Export Distribution Centre Program
With the introduction of the Export Distribution Centre Program, Canada took a giant step toward the creation of Free Trade Zones. These zones have existed in many countries for decades, and generally, offer businesses operating within these zones the ability to import products tax-free, add value and then re-export them to third markets. The Canadian program offers many of these benefits, providing products are not manufactured or substantially altered within the EDCs.
While CCA applauds this government effort, we believe additional changes should be considered to expand the EDCP and make it more consistent with comparable programs available in other countries, including the United States.
Recommendation:
The CCA recommends that the federal government initiate a multi-stakeholder review of Canada’s Export Distribution Centre Program (EDCP) with Free/Foreign Trade Zones (FTZ) legislation around the world and consider adjustments to the EDCP in order to offer a strong global competitive position with which to attract international trade related investment.

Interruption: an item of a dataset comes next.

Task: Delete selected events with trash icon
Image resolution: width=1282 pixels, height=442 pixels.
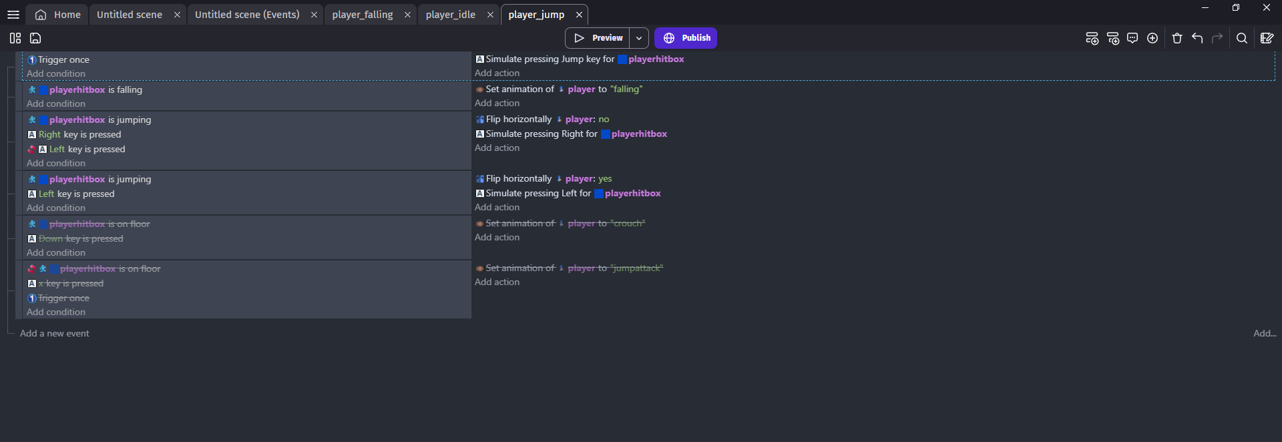Action: tap(1177, 38)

top of the pageTransportation
Hours of Service
The introduction of national Hours of Service regulations was a laudable goal. Its broad application, however, has placed a sizable and unnecessary burden on the Canadian road building and heavy construction sector.
The federal Hours of Service regulations treat long-haul drivers the same as short-haul drivers, which is detrimental to construction operations. Short-haul drivers do not suffer the same effects of fatigue as long-haul drivers, and as such, should be exempt from the Hours of Service regulations.

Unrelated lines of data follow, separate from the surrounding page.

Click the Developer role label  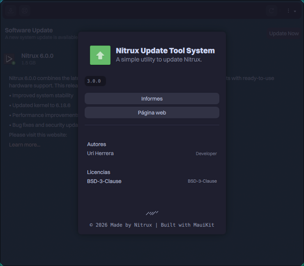(206, 154)
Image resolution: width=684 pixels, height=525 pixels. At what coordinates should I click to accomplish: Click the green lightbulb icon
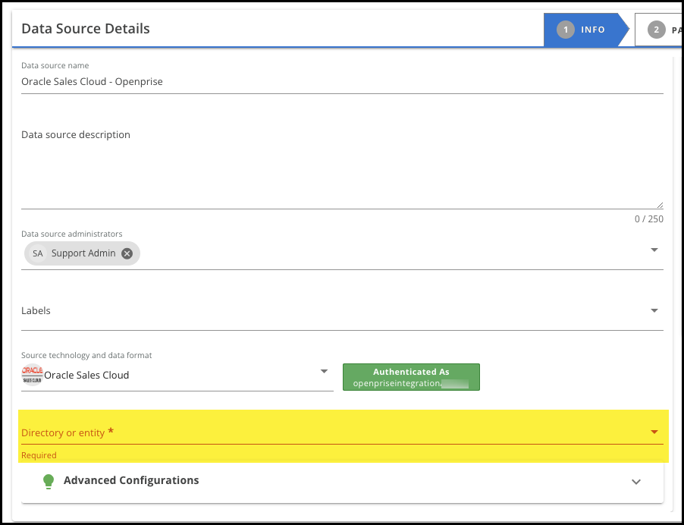pos(49,481)
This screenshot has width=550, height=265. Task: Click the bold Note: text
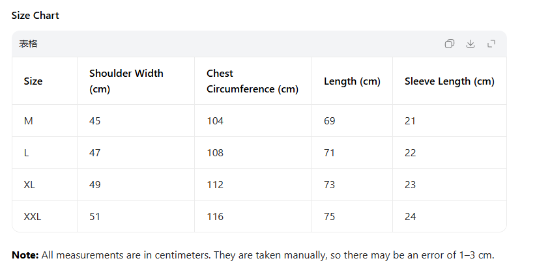tap(25, 255)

Several provinces in Canada support this position and have moved to issue exemptions within their jurisdiction. However, without a federal exemption, those companies that operate in border communities are governed by federal legislation, which makes the Hours of Service regulations an unintended barrier to inter-provincial trade.
Recommendation:
- The CCA calls upon the federal government to issue an exemption for short-haul drivers from the Hours of Service regulations (e.g. those who operate within a 160 km radius or less within their working day).
Taxation
Accelerated Capital Cost Allowance for Diesel-Powered Vehicles and Heavy Machinery
Canada’s construction industry has been moving as quickly as possible to adopt cleaner vehicles and heavy equipment. However, given the costs involved with fleet and equipment upgrades, it is often not possible to embrace the newest and cleanest technologies immediately.
Recommendation:
To help improve industry adoption of the newest and cleanest technologies, CCA recommends the government restore the accelerated capital cost allowance from 30 percent to 50 percent.
Employer Provided Vehicles
CCA has long been seeking tax relief for construction employees using company motor vehicles (i.e. non-automobiles) to travel to and from home to construction work sites, particularly where the employee is required to take the vehicle home at night, is prohibited from using it for any non-business purpose, and is required as a condition of employment to report directly to different job sites that are often located much further than the employer’s head office or fixed place of business.
Recommendation:
The law should be reformed to recognize that there is no personal benefit to the employee and therefore no taxable benefit in the foregoing circumstances.